Dominique saved him the trouble. "You. How dare you touch me." She spun out of his arms and lurched into a buffalo-skin wall. Snapping her head upward, Dominique saw that the beam of light shot down to, not up from, the earth. She was in a tipi.
"No." She whirled around, facing Jacob like a spitting wildcat. "You can't do this to me again. I demand that you return me to the fort at once."
If his plight hadn't been so dangerous, he would have laughed, for her words prompted a memory of the first time they had met. She'd made nearly the same request then, in almost the same tone. His answer this time had to be different.
Forcing an anger he didn't feel, Jacob buried his feelings of compassion. "You are in no position to demand anything," he snarled, gripping her arms. "You are lucky to be alive. Remember that."
"I remember plenty, you bully. I intend to make sure you pay for it all."
"You will still your tongue now, or I will have to still it for you," he shouted, causing her to cringe. Satisfied that she understood how deadly serious her situation was, he went on with his instructions. "I have no time to explain anything to you right now. I must get back before the soldiers come."
"Oh, they'll come, Jacob, and when they do, you'll be sorry."
"If you interrupt me again," he warned, squeezing her arms so tight he feared he might snap them, "I will have no choice but to kill you now and spare you the torture the others will put you through. Which will it be?"
Dominique glared up at him and saw instantly that the shutte
rs in his eyes were thrown wide open. There were no illusions, no signs of deceit. If she didn't obey, he would break her neck as easily as he would a twig. She pressed her lips together and nodded.
"That is very wise." Jacob relaxed his grip, but kept his big hands wrapped around her arms. "I have time to say this only once, so listen carefully. You are in my Hunkpapa camp with around seventy Lakota Indians. There is no chance for escape, and if you try this foolish thing, you will surely be killed. Your death, should you take this risk, will be very unpleasant. Do you understand?"
Tears sprang into the corners of Dominique's eyes. She'd heard terrifying stories at the fort about the Sioux and their particularly nasty forms of torture. She understood only too well. Swallowing the lump in her throat, she whispered, "Yes."
"Good. I cannot take the time to explain the customs of the Lakota people to you now, but pay close attention to what I am about to say. This wiggling tongue of yours can be very entertaining, but in this village, only to me. If you choose to flap it around the women in this camp, they will remove it for you."
"Remove it?" she gasped.
He gave her a solemn nod, then lifted a length of her hair. "They will be jealous of this golden crop also. Braid it and try to keep it out of sight. They will want to remove it, too."

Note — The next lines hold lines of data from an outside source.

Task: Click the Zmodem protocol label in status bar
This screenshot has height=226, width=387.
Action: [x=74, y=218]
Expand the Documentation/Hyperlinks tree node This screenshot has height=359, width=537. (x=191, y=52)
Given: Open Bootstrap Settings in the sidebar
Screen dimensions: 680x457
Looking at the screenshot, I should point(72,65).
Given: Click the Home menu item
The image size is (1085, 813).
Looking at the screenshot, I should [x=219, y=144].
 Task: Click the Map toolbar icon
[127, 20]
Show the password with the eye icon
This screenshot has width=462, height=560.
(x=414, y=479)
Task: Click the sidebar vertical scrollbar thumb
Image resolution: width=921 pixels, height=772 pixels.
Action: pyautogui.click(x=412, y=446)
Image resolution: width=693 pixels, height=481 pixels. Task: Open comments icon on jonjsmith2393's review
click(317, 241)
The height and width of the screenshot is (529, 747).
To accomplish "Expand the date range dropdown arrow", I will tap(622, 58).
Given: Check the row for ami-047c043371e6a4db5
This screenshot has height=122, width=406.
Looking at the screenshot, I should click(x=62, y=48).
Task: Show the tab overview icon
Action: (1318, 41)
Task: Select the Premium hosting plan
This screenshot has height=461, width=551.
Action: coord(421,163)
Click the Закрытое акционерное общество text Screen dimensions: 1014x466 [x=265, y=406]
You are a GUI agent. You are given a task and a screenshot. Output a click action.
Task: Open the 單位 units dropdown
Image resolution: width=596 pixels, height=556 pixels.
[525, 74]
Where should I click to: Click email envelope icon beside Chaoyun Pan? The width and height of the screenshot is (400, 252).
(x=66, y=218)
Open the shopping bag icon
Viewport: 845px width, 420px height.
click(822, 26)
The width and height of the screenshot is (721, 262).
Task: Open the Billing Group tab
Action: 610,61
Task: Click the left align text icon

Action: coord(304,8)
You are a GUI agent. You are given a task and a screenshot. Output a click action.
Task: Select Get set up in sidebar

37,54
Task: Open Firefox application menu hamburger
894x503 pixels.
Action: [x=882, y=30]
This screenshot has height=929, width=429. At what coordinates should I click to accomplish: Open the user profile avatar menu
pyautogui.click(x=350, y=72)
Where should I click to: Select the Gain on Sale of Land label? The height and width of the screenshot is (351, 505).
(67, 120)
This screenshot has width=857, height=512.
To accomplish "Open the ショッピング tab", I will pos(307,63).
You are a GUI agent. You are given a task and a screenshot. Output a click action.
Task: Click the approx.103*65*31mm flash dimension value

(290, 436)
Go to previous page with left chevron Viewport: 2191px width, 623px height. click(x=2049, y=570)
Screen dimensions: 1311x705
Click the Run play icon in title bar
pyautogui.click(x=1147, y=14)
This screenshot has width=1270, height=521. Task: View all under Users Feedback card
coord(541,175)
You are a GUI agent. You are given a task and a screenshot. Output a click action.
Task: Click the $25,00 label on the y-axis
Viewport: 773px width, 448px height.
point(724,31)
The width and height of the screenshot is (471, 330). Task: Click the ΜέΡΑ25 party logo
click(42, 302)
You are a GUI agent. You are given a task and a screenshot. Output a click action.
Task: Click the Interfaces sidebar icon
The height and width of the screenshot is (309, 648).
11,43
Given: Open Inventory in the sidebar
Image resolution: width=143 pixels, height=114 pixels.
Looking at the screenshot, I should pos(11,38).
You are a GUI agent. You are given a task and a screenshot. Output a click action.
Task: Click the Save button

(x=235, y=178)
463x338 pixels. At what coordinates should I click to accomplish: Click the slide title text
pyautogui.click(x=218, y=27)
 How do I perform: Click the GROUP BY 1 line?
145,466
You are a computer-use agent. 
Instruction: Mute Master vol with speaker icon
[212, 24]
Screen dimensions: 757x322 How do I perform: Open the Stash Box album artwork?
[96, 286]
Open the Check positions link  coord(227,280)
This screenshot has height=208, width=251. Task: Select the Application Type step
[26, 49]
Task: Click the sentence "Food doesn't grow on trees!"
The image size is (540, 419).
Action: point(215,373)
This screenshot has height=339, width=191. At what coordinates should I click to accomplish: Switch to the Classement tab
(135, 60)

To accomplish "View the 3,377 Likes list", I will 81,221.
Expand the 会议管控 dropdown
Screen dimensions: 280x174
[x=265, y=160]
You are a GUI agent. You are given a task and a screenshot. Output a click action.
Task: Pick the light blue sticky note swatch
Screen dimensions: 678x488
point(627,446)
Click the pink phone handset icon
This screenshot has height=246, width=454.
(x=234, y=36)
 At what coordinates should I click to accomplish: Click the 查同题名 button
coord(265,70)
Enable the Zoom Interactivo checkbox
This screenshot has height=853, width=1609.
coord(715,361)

"Oh, Jacob," she cried, tears spilling in earnest. "I'm frightened. Please take me away from here."
"I would if I could, but that is impossible. You will be safe enough for tonight and tomorrow. Just remember to keep that wagging tongue of yours still around the women in camp." He released her and stepped away. "There is one other very important thing. If you want to keep your life, make sure you do not mention the general or the fact that his blood fills your veins. Say nothing about this to anyone."
"The Indians know about my Uncle Armstrong?" she said through a sob.
"They know the name Custer very well. The Lakota consider him their greatest enemy." He turned and walked toward the opening in the tipi, reassuring her as he departed. "I will try to return by tomorrow night, and surely by the night after if that isn't possible. You will be all right if you do as you are told and say nothing."